◆ Source excerpt:
* * *
TOM
BECKETT Engages
Four
books by Charles Borkhuis:
Disappearing
Acts (Chax Press, 2014)
Afterimage
(Chax Press, 2006)
Savoir-Fear
(Spuyten Duyvil, 2003)
Alpha Ruins (Bucknell University Press,
2000)
Notes on the Poetry of Charles Borkhuis
I’ve been
binge reading the poetry of Charles Borkhuis. This activity was instigated by the inimitable
Thomas Fink. Fink has written about both
Borkhuis’ Disappearing Acts and my
own Appearances: A Novel in Fragments
(Moria, 2015) for separate issues of Talisman. He thought Charles and I share some
preoccupations, so he put us in contact with one another. I’m grateful that he did.
Thus far
I’ve read Disappearing Acts (Chax
Press, 2014), Afterimage (Chax Press,
2006) and Savoir-Fear (Spuyten
Duyvil, 2003). I’m currently in the
midst of reading a fourth volume, Alpha
Ruins (Bucknell University Press, 2000).
Where to
begin?
I see
CB’s work in terms of knots or constellations of concerns. His poetry skews toward dark humor. It is philosophical, surreal, memorable
writing.
One of
the major threads of Borkhuis’ work is the slipperiness of identity:
someone wears me like a mask
so he may tell a crooked truth
(Disappearing Acts, 69)
everything is itself and something else
(Disappearing Acts, 104)
everybody’s got a false alibi
and another identity or two
squirreled away for a rainy day
(Afterimage, 37)
* * *
◆ Given data:
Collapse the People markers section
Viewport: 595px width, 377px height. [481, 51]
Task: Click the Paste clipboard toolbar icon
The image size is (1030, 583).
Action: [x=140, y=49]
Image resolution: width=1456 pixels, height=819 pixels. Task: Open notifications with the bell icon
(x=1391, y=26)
* * *
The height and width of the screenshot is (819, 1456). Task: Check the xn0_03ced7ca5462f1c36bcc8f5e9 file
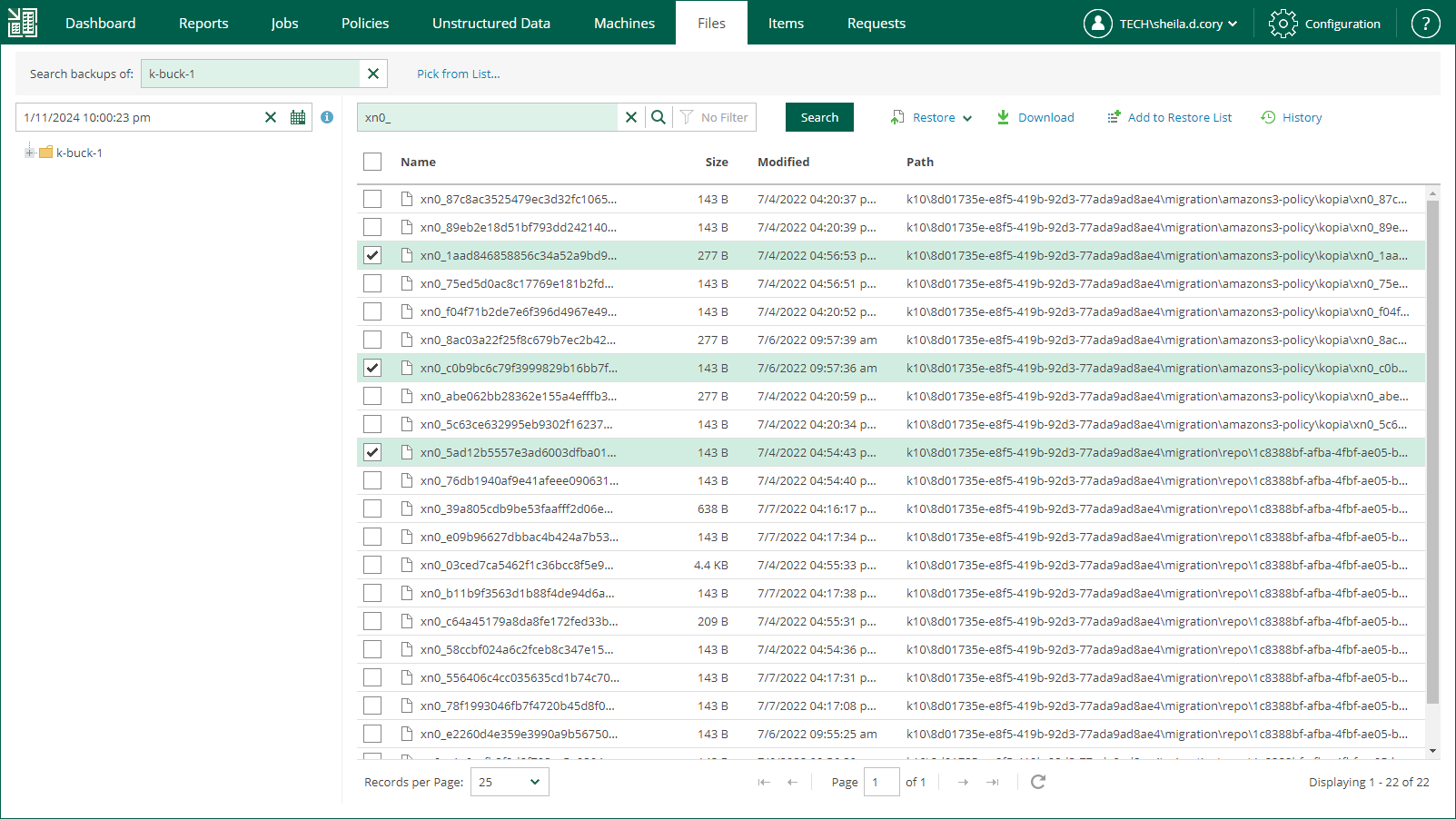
* * *
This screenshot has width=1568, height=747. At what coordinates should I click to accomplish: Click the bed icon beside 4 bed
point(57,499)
* * *
◆ Aim of the task:
Extend the notes on Charles Borkhuis's poetry, picking up after the last quoted lines from Afterimage. The items have nothing to do with the notes on Charles Borkhuis's poetry.

◆ Response to this exercise:
“so anyone can be replaced
by anyone else” I said
“not quite –
but the same people keep coming back
dressed as total strangers”
(Afterimage, 81)
I was ghosting the future
in a vapor body
I was a different man then
I’m another woman now
(Savoir-Fear, 93)
The last
quotation listed above embodies some of the knottiness of Borkhuis’ work which
was alluded to earlier—the pairing, that is, of ghostliness, of hauntedness
with investigations of identity. I’m
often reminded, while reading these books, of Derrida’s portmanteau word hauntology, a term which embodies the
disjunction within being between
presence and absence.
Consider
these samplings:
sounds like you and me
shadowing this afterbirth they call real life
the ones living it never meet
the ghosts inside them
or maybe it’s the ghosts that fall in love
and existence just goes along for the ride
(Disappearing Acts, 104)
maybe we all wake up
as someone else
or else we never wake up
and just keep making
guest appearances
in each other’s dreams
(Afterimage, 65)
‘you can go now
but leave your image with us”
(Afterimage, 73)
finally I am not
myself
but the one erased and rewritten
(Savoir-Fear, 47)
vapors collect
around the moving edges
of a missing person
identity grows another
set of eyes
(Alpha Ruins, 69)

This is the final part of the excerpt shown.